27 enero 2011

Taxi driver

Es muy de mañana y avanzo penosamente rompiendo la sucia niebla de la A-2 con una señora gorda que habla sin parar en el asiento trasero. Yo no la escucho. Ando medio catatónico desde que fui el domingo con mi familia al cine. Total: más de 60 euros. Un exceso suicida para quien jamás llegaría a final de mes de no ser por las ofertas de productos mierdosos de los supermercados.
Espoleado por el recuerdo de los libros de texto aún sin pagar desde septiembre, aprieto el volante mientras me lanzo en un viaje interior tratando de convencerme de que lo mejor es que mis hijos no estudien. De qué me ha servido a mí ser uno de los pocos taxistas de Madrid en conocer a Popper, Wittgenstein o Bertalanffy. A fin de cuentas, me voy diciendo mientras la señora sigue hablando, la vida es lo mismo de siempre: una cruzada imposible de agradecidos frente a miserables. Los 250.000€ anuales de Teddy Bautista. Los doblesueldos de Aznar y del compañero Isidoro. Mi cuñado en el paro. La cara de jesuita de Montilla y la gorda de atrás en bañador. Las imágenes se agolpan en mi cabeza mientras los primeros rayos de sol me van deslumbrando por momentos.
Ya cerca del aeropuerto, cuando los tertulianos de la SER comentan el matrimonio de conveniencia al que ha llegado el gobierno con los fachas por el control de las descargas en la red, noto retortijones en la tripa. El calor excesivo de la calefacción y una subrepticia pero perceptible ventosidad de la señora, que sigue a lo suyo, me hacen bajar la ventanilla para tomar aire y creo ver gente peleando fuera y banderas al viento. Brazos, cabezas, palos y barras de hierro emergen y desaparecen deprisa entre la niebla. Podría subir la hora de taxi a 50€ o meter un suplemento de 100 cada vez que fuera al aeropuerto. Mi mujer iría por Madrid con un Smart y mis hijos tendrían juegos originales en la Wii. Y se acabó ese colegio de castrados intelectuales al que van. Andaríamos de restaurantes todo el rato y hasta podríamos construirnos un chalé por la carretera de Burgos. Hacerme con toda la música que grabó Miles Davis para Columbia no sería un imposible, y me metería buena coca y alcohol mientras la escucho. Probablemente, ahorraríamos incluso un buen dinero que podríamos colocar en algún paraíso fiscal.

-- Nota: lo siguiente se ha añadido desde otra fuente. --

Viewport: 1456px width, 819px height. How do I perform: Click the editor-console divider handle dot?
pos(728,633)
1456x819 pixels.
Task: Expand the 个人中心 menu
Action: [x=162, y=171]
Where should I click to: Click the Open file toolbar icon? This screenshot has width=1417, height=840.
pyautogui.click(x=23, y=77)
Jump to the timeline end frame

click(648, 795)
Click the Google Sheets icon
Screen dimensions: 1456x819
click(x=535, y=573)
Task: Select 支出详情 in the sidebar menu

Al llegar a Barajas, la niebla ya se ha disipado y la señora se ha callado por fin. Cuando se va, observo su culo de morsa recortado contra el cielo azul de un día espléndido que va sustituyendo poco a poco la guerra de guerrillas que se libra en mi cabeza. No creo yo que los taxistas vayamos a hacer nada por cambiar las cosas. Tendríamos que organizarnos, y no creo. Seguiremos, pues, como hasta ahora: otro colectivo miserable más roto en sus unidades. Como tantos.
Mientras vuelvo a Madrid, empiezo otra vez a ver la niebla y voy diciéndole a la ministra que es una perfecta hijadeputa y que seguiré descargando mientras pueda.